═══ Stored data ═══

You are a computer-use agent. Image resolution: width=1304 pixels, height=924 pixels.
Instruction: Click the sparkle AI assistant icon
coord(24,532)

═══
═══ Stored data ═══

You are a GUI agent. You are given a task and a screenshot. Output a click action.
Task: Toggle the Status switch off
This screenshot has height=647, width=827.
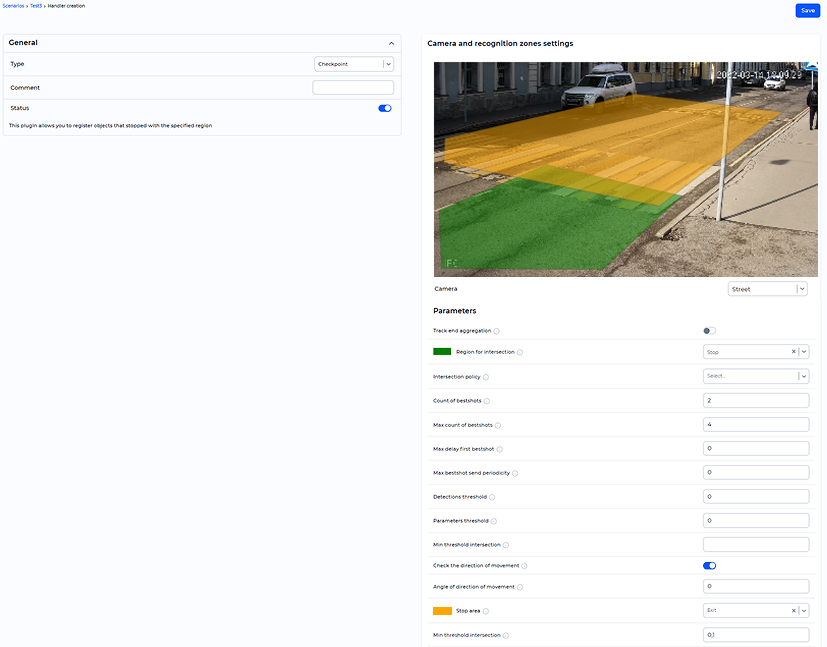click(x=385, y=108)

═══

Find the word "agent" in the records, and report each line that has it.

You are a computer-use agent. Image resolution: width=1304 pixels, height=924 pixels.
You are a GUI agent. You are given a task and a screenshot. Output a click action.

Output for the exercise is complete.